Distributed systems common design patterns¶
In this set of articles, we will detail some of the most important event-driven design patterns that can be used during an event-driven microservice implementation.
Microservice challenges¶
As we have seen in the introduction, modern business application needs to responds to events in real time, as the events happen, so it can deliver better user experiences and apply business logic on those events. The key is to be able to act quickly on those facts. Acting may involve computing real-time analytics or use predictive scoring with machine trained models.
On top of that, a modern cloud native application needs to be reactive, responsive by adopting the reactive manifesto.
When adopting microservice implementation, the bounded context is defined with events and main business entity. Each microservice is responsible to manage the operations of creating, updating and reading the data from a main business entity. This clear separation, leads to exchange data between services, where they used to be integrated in the same monolytic application before.
A web application, single page app (SPA), accesses the different microservices using RESTful APIs, to get the different data views, or create new data elements within one of the service.The following diagram illustrates a simple view of the microservice challenges:
When the user interface exposes entry form to create new data for one of the business entity, it calls a REST end point with a HTTP POST operation, then data are saved to data store: document oriented database or SQL based RDBMS.
When a microservice (1) needs to access data from another service, it calls another service end point via an HTTP GET. Coupling still exists, via the protocol and the data schema definition level: a change to the data model, from the source microservice, impacts the service contract and so all the API consumers. This may be acceptable when there is few microservices, but could become a real pain when the number increase.

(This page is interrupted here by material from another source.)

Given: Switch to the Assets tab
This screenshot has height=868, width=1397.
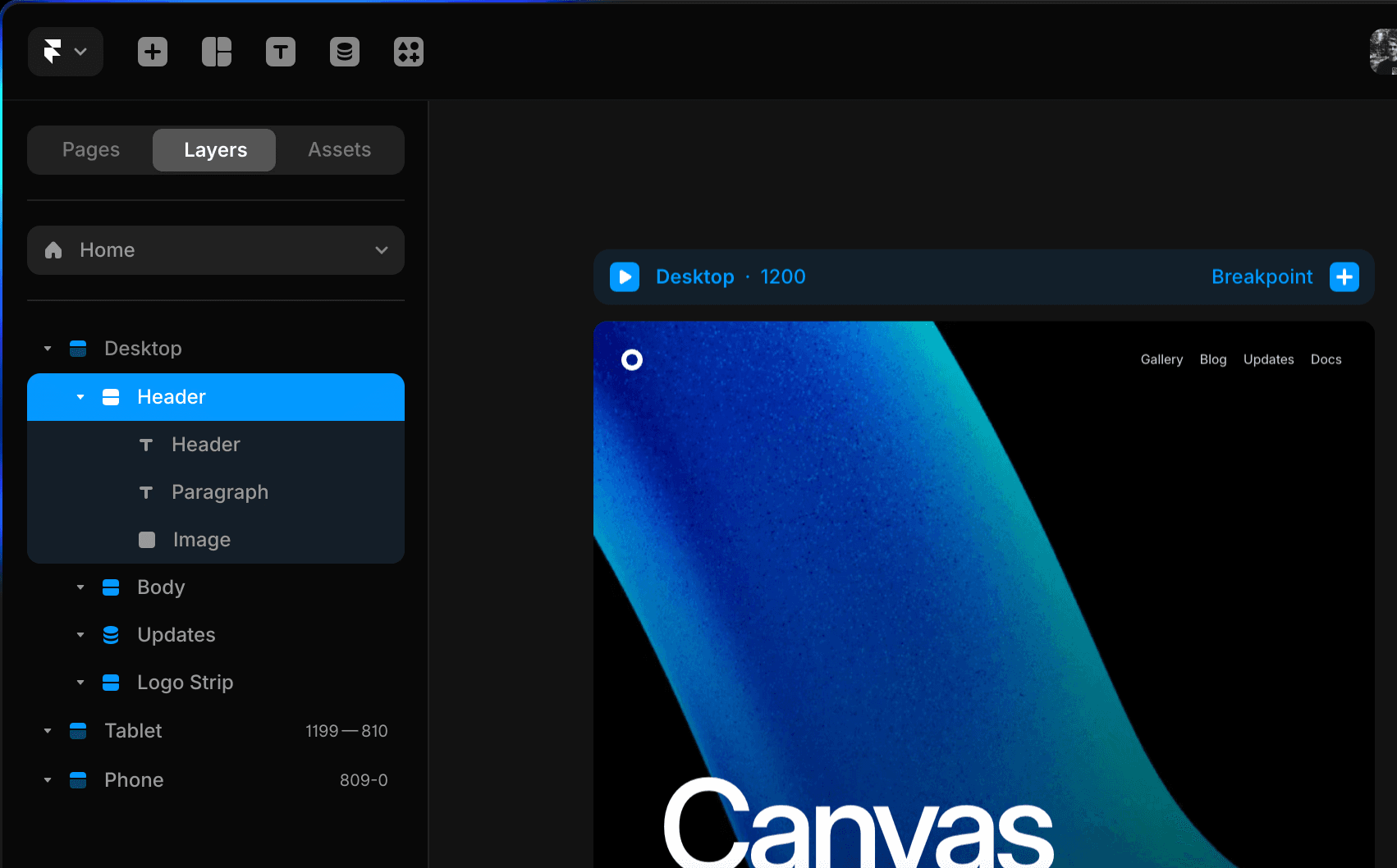Looking at the screenshot, I should (x=339, y=150).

When the microservice dependencies grows in size and complexity, as illustrated by the following figure from Jack Kleeman's Monzo study, we can see any change to the API from adding a new function will impact all the related services, and will increase cost to maintain such complexity:
Finally, imagine we need to join data coming from two different services to address an urgent business request. Who will implement the join, service A or B? May be the simplest is to add a service C and implement a join: it will call two API end points, and try to reconcile data using primary keys on both business entities. With this clear separation we can scale service C, but we still add coupling:
With event-driven microservices, the communication point becomes the Pub/Sub layer of the event backbone. Adopting an event-based implementation, enhances the loose coupling nature of microservices because it decouples producers and consumers at the protocol level. The figure below illustrates, that microservices A and B produces facts about their business entities to topic in the pub/sub event backbone:
The microservice C consumes those facts to build, its own projections to support the join query.
When adopting technology like Kafka as messaging backbone, the data sharing is done via an event log, which can be kept for a very long time period, and is replayable to improve resilience.

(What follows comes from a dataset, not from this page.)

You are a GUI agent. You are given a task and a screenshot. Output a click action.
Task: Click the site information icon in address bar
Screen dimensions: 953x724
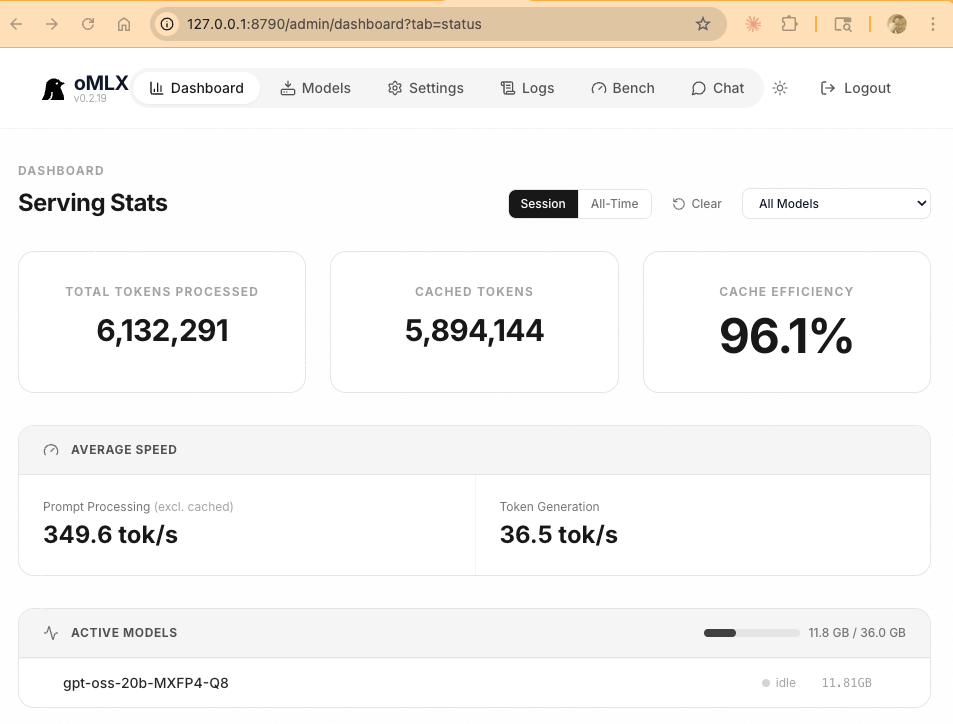pos(167,24)
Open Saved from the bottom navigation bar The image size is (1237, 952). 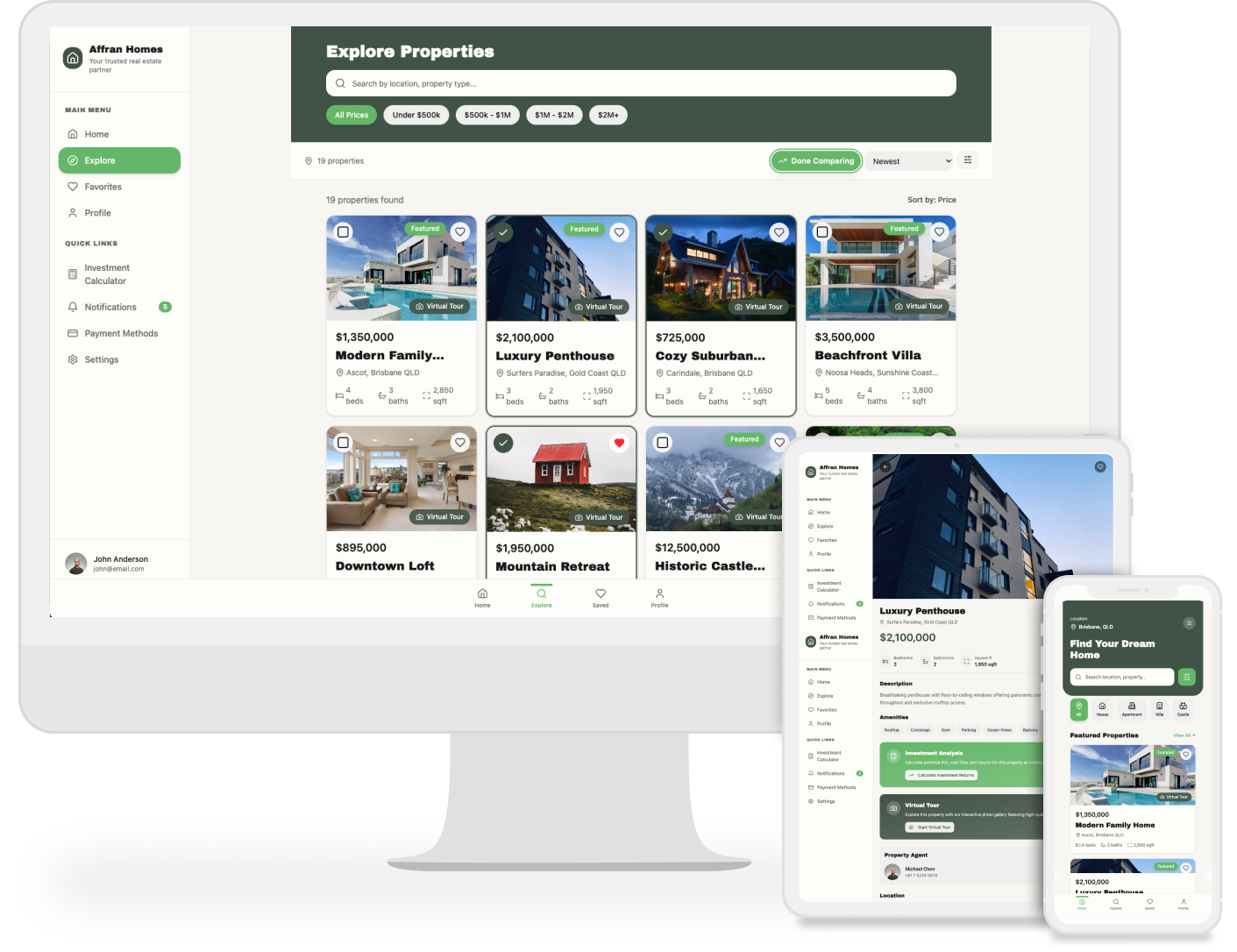[x=601, y=598]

These event-driven characteristic is an important decision we need to take when starting developing microservices. Microservice applications are a combination of synchronous API, and asynchronous, event-driven, communication.
There is something important to add to the discussion, is the fact that there is a coupling by the data. Messaging structures are defined with JSON schema or Avro schema and managed inside a Schema registry, so messaging applications can still manage the data contract.

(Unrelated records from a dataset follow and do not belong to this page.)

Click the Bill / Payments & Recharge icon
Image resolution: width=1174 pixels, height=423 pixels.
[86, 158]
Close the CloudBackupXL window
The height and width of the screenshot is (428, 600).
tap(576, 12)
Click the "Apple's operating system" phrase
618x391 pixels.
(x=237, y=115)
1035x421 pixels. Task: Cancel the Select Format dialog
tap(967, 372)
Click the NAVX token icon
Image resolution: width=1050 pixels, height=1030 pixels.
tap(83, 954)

The following figure presents a potential structure for event-driven microservice:
In Java, APIs are defined using microprofile OpenAPI annotations in one or more JAXRS resource classes. Those APIs can then be managed within an API management product:
The rest of the application structure reflects the DDD approach of onion architecture. The business logic is in its own layer with DDD aggregate, ubiquitous language, services, business rules, etc… The repository layer supports persisting those aggregates to an external document-oriented or SQL-based database. As most of the new microservices are message-driven, we are adding a messaging layer that may use queues or topics. Use queue for request/response exactly once delivery and topic for sharing facts in append log. In Java, the Microprofile Reactive Messaging is used to define the different publishing channels, being queue, topic, or both. From the JSON or Avro schema defining the messages or events structure, developers can build an AsyncAPI specification which may also be managed by an API product.
Common Patterns¶
Adopting messaging (Pub/Sub or queueing) as a microservice communication approach involves using, at least, the following patterns:
- Decompose by subdomain: The domain-driven design approach is useful to identify and classify business functions and the corresponding microservices that would be associated with them. With the event storming method, aggregates help to find those subdomains of responsibility. (Source Chris Richardson - Microservices Patterns)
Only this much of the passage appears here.